▶ _WHAT YOU SHOULD DO_: Please repeat everything in the records below from the line containing "This screenshot has" down to the end of the records, leaving out the pictures.

▶ _Word and element pointing records_:
──────────

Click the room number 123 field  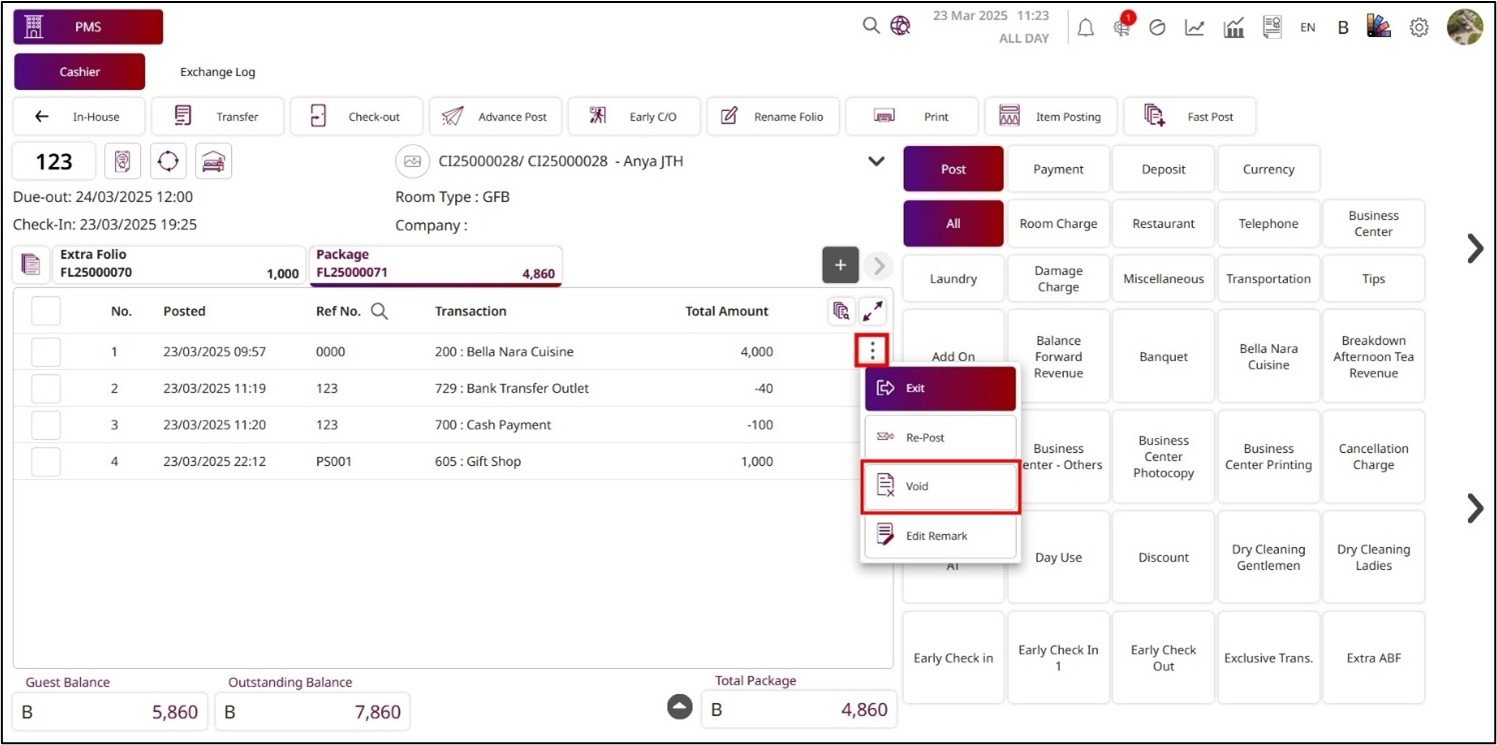pos(54,161)
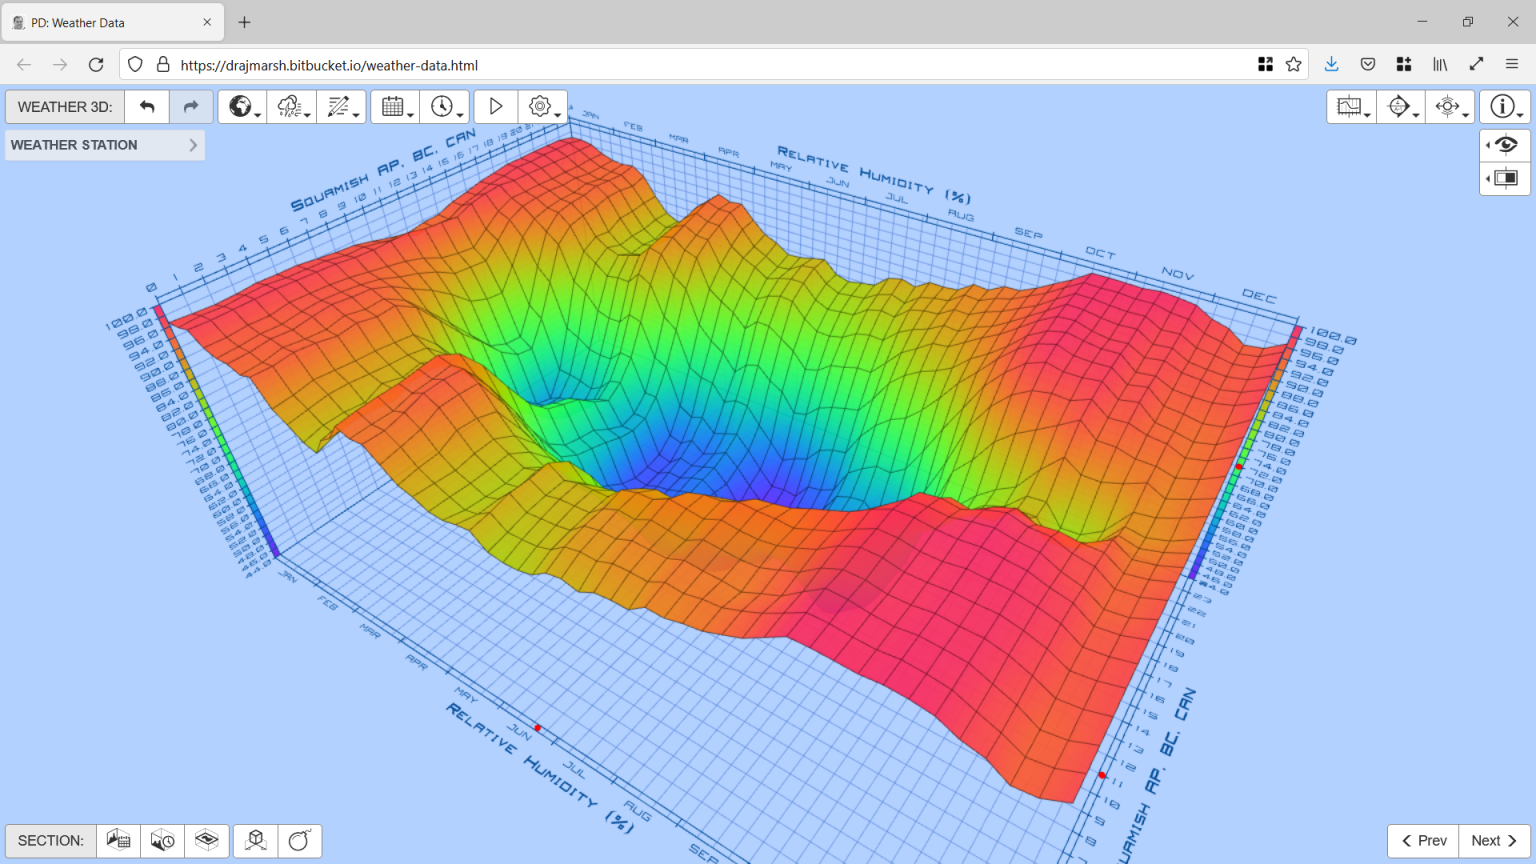Bookmark this page with the star icon
Image resolution: width=1536 pixels, height=864 pixels.
point(1293,65)
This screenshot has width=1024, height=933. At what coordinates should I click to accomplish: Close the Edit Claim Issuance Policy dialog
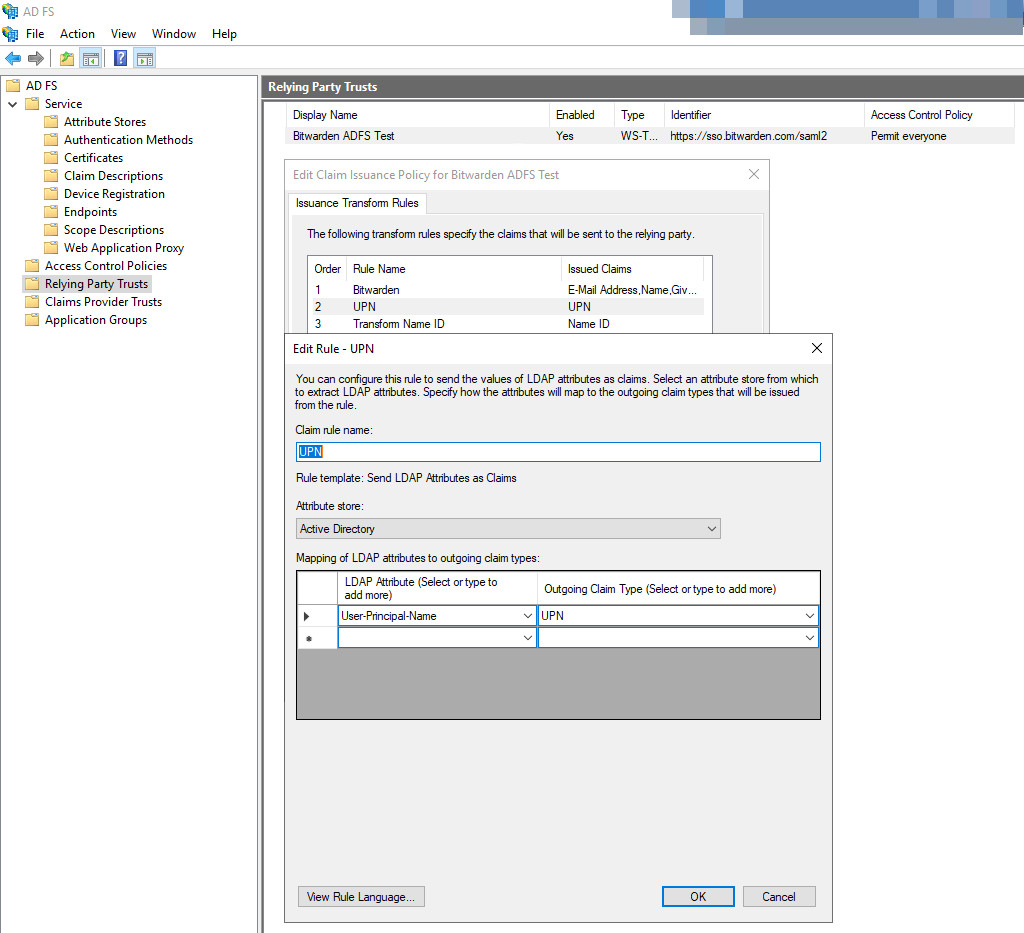point(754,174)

──────────

▶ _OUTPUT OF THE TASK_:
This screenshot has width=1024, height=933. At what coordinates should I click to accomplish: Close the Edit Claim Issuance Policy dialog
point(754,174)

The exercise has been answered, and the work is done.